November 14, 2023
Kyunghyun Cho, New York University
Already in 2015, Leon Bottou discussed the prevalence and end of the training/test experimental paradigm in machine learning. The machine learning community has however continued to stick to this paradigm until now (2023), relying almost entirely and exclusively on the test-set accuracy, which is a rough proxy to the true quality of a machine learning system we want to measure. There are however many aspects in building a machine learning system that require more attention. Specifically, I will discuss three such aspects in this talk; (1) model assumption and construction, (2) optimization and (3) inference. For model assumption and construction, I will discuss our recent work on generative multitask learning and incidental correlation in multimodal learning. For optimization, I will talk about how we can systematically study and investigate learning trajectories. Finally for inference, I will lay out two consistencies that must be satisfied by a large-scale language model and demonstrate that most of the language models do not fully satisfy such consistencies.
November 7, 2023
Berfin Şimşek, New York University
In this talk, I will present an average-case analysis of finite-width neural networks through permutation symmetry. First, I will give a new scaling law for the critical manifolds of finite-width neural networks derived from counting all partitions due to neuron splitting from an initial set of neurons. Considering the invariance of zero neuron addition, we derive the scaling law of the zero-loss manifolds that is exact for the population loss. In a simplified setting, a factor 2log2 of overparameterization guarantees that the zero-loss manifolds are the most numerous. Our complexity calculations show that the loss landscape of neural networks exhibits extreme non-convexity at the onset of overparameterization, which is tamed gradually with overparameterization, and it effectively vanishes for infinitely wide networks. Finally, based on the theory, we will propose an `Expand-Cluster’ algorithm for model identification in practice.
October 31, 2023
Edward Johns, Robot Learning Lab at Imperial College London
Most of the major recent breakthroughs in AI have relied on training huge neural networks on huge amounts of data.

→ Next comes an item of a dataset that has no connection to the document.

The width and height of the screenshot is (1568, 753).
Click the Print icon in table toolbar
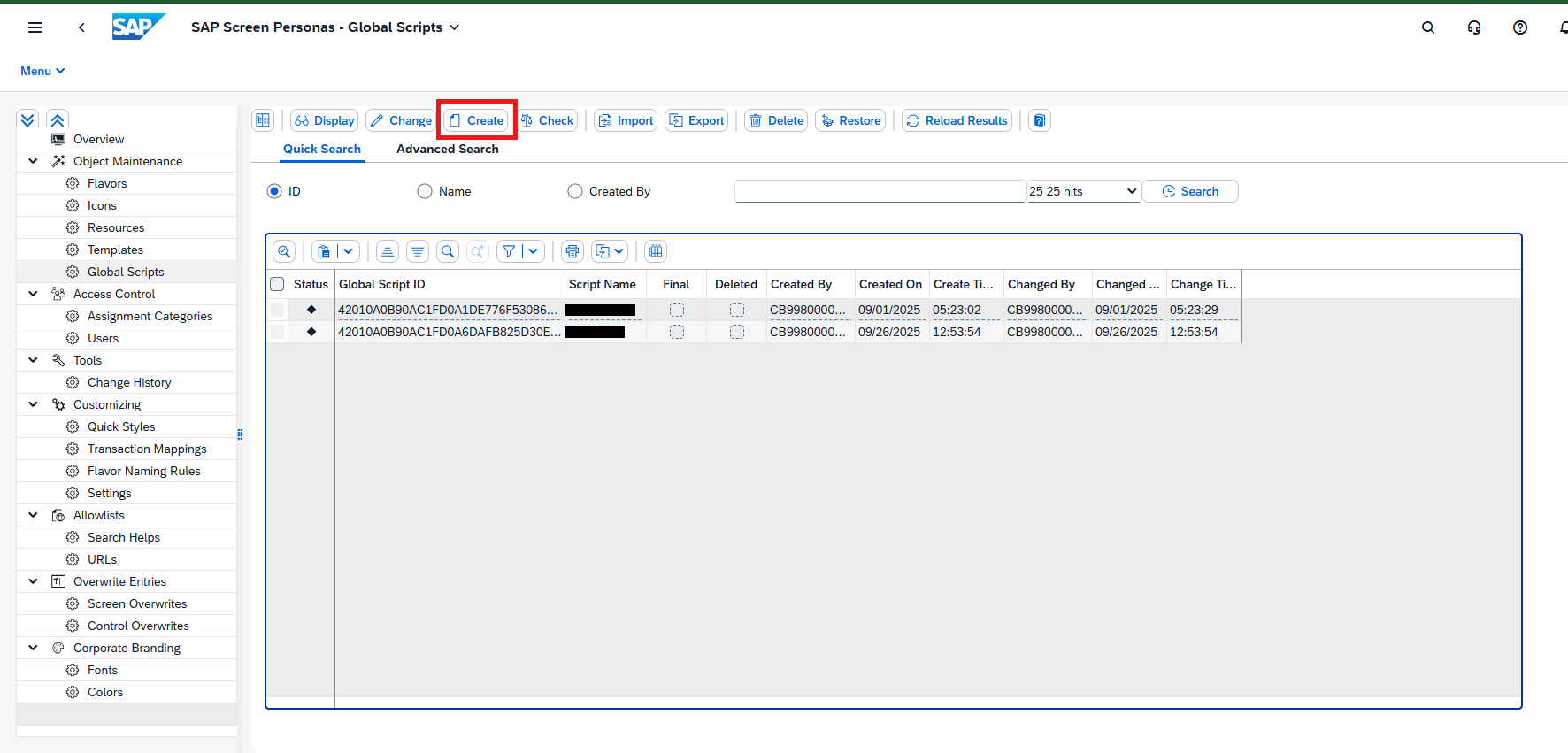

But what about a breakthrough in real-world robotics? One of the challenges is that physical robotics data is very scarce, and very expensive to collect. To address this, my team and I have been developing very data-efficient methods for robots to learn new tasks through human demonstrations. Using these methods, we are now able to quickly teach robots a range of everyday tasks, such as hammering in a nail, inserting a plug into a socket, and scooping up an object with a spatula. However, even with these efficient methods, providing human demonstrations can be laborious. Therefore, we have also been exploring the use of off-the-shelf neural networks trained on web-scale data, such as OpenAI’s DALL-E and GPT, to act as a robot’s “imagination” or its “internal monologue” when solving new tasks. Through this talk, we will explore the importance of image, language, and action data in robotics, as the three ingredients for scalable robot learning.
October 17, 2023
Petar Velickovic from Google DeepMind
When deploying graph neural networks, we often make a seemingly innocent assumption: that the input graph we are given is the ground-truth. However, as my talk will unpack, this is often not the case: even when the graphs are perfectly correct, they may be severely suboptimal for completing the task at hand. This will introduce us to a rich and vibrant area of graph rewiring, which is experiencing a renaissance in recent times. I will discuss some of the most representative works, including two of our own contributions (https://arxiv.org/abs/2210.02997, https://arxiv.org/abs/2306.03589), one of which won the Best Paper Award at the Graph Learning Frontiers Workshop at NeurIPS’22.
October 10, 2023
Eunsol Choi, University of Texas at Austin
Modern language models have the capacity to store and use immense amounts of knowledge about real world. Yet, their knowledge about the world is often incorrect or outdated, motivating ways to augment their knowledge. In this talk, I will present two complementary avenues for knowledge augmentation: (1) a modular, retrieval-based approach which brings in new information at inference time and (2) a parameter updating approach which aims to enable models to internalize new information and make inferences based on it.